In celebration of National Poetry Month, every day we're posting a new poem from the spoken-word album Poetic License, a three-CD set that features one hundred performers of stage and screen reading one hundred poems selected by the actors themselves. From Shakespeare and Dickinson to Lucille Clifton and Allen Ginsberg, the lineup spans contemporary American poetry and classics of the Western canon.

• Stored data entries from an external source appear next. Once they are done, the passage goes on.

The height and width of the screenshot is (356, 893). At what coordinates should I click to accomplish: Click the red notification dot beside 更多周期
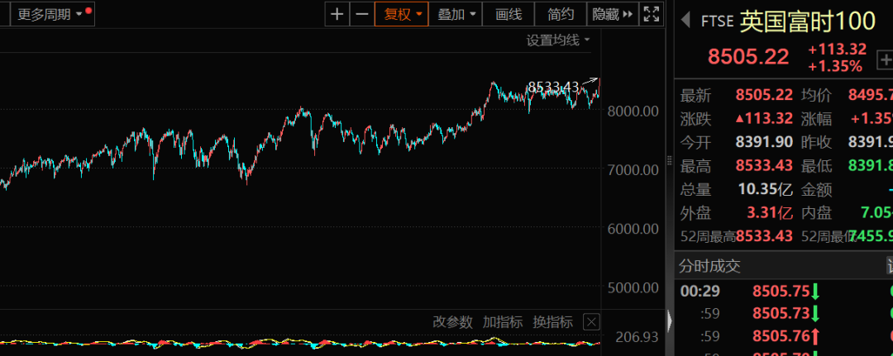point(88,11)
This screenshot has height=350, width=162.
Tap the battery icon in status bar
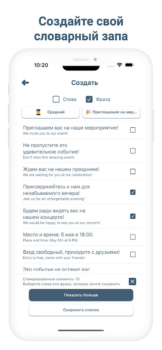[x=129, y=65]
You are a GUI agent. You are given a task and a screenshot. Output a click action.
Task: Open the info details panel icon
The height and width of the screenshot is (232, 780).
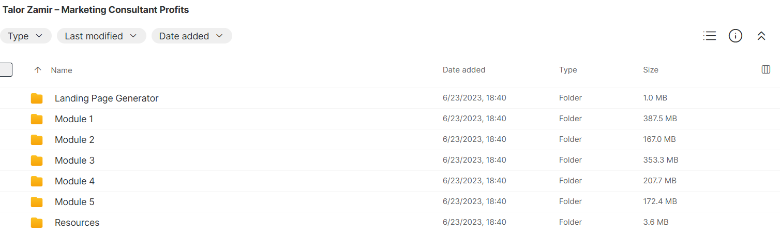click(x=736, y=36)
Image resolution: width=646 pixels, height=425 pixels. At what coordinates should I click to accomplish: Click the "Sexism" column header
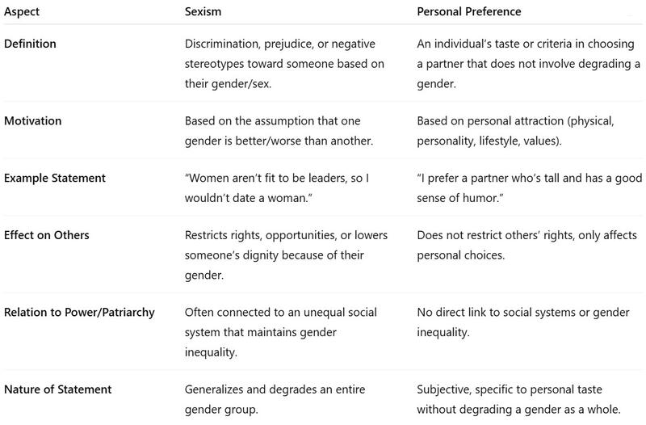pos(203,13)
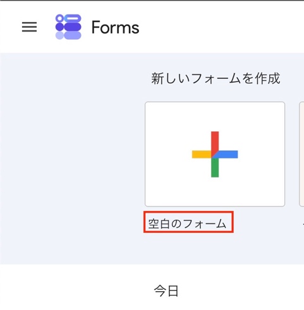Click the red-outlined box around 空白のフォーム
This screenshot has height=310, width=304.
point(188,222)
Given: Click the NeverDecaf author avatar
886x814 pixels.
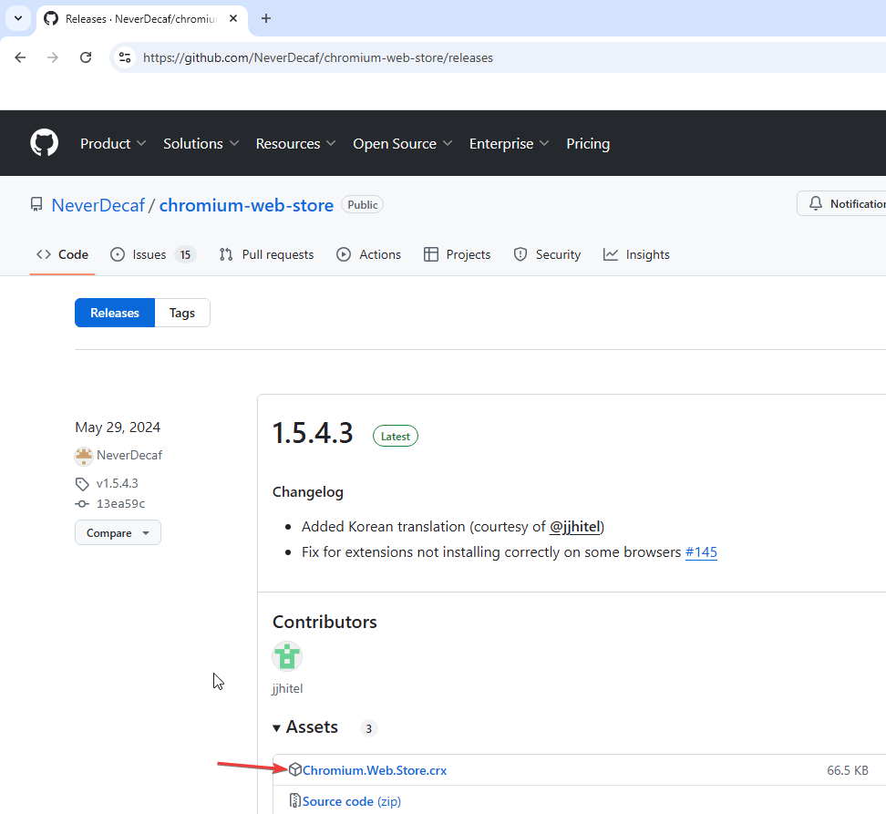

Jack Spicer (1925–1965), along with poets Robin Blaser and Robert Duncan, formed the Berkeley Renaissance, a school of poetics that later became part of the San Francisco Renaissance. Spicer, whose first collection, After Lorca, was published in 1957, practiced "poetry as dictation," envisioning the poet as a transmitter of material from unseen worlds. A volume of his collected poems, My Vocabulary Did This to Me, was released in 2008 by Wesleyan University Press.

Harriet Harris is a native Texan actress who has appeared in Broadway productions of Cry-Baby, Thoroughly Modern Millie, and The Man Who Came to Dinner, as well as on television in Desperate Housewives and Frasier. She most recently played on Broadway in the Noël Coward comedy Present Laughter, which closed in March.